* Start *

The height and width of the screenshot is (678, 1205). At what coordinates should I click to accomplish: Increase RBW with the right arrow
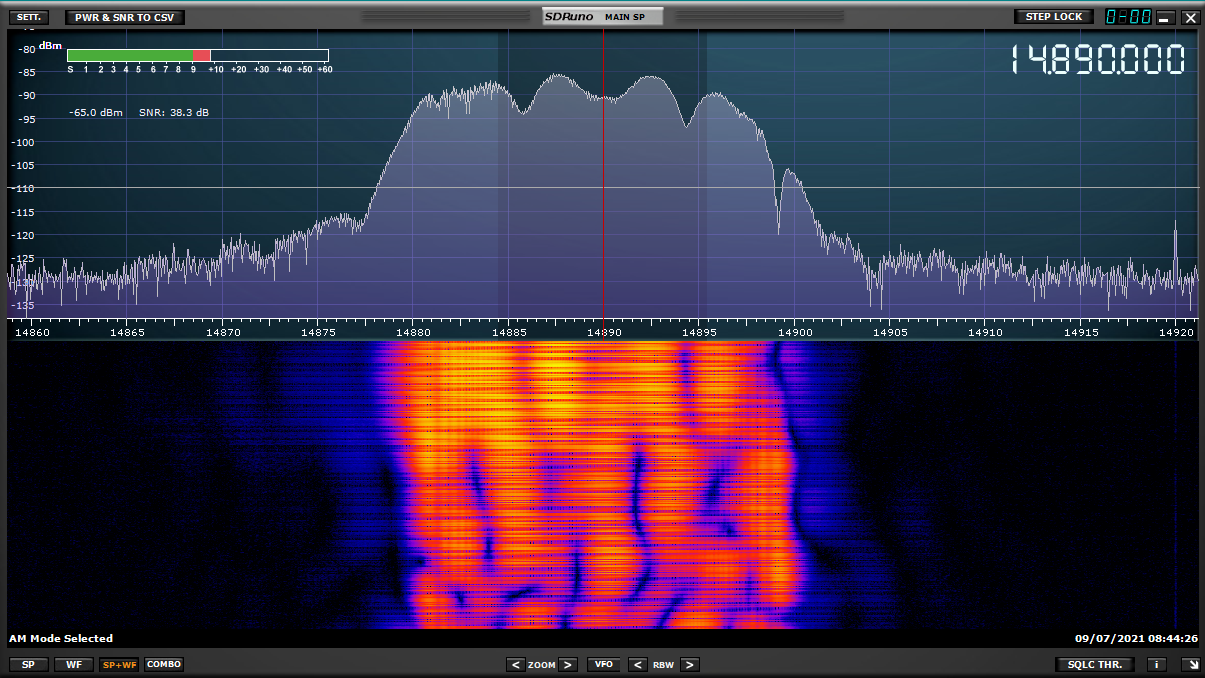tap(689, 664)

* End *
* Start *

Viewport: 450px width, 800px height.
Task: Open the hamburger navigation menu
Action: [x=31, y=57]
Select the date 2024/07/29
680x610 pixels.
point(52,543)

* End *

- WORK TO DO -
Print the material word for word from the line that contains "The height and" through the line that contains "tap(689, 664)", including both of those lines. Leave the pictures out.

- THE RESPONSE -
The height and width of the screenshot is (678, 1205). At what coordinates should I click to accomplish: Increase RBW with the right arrow
tap(689, 664)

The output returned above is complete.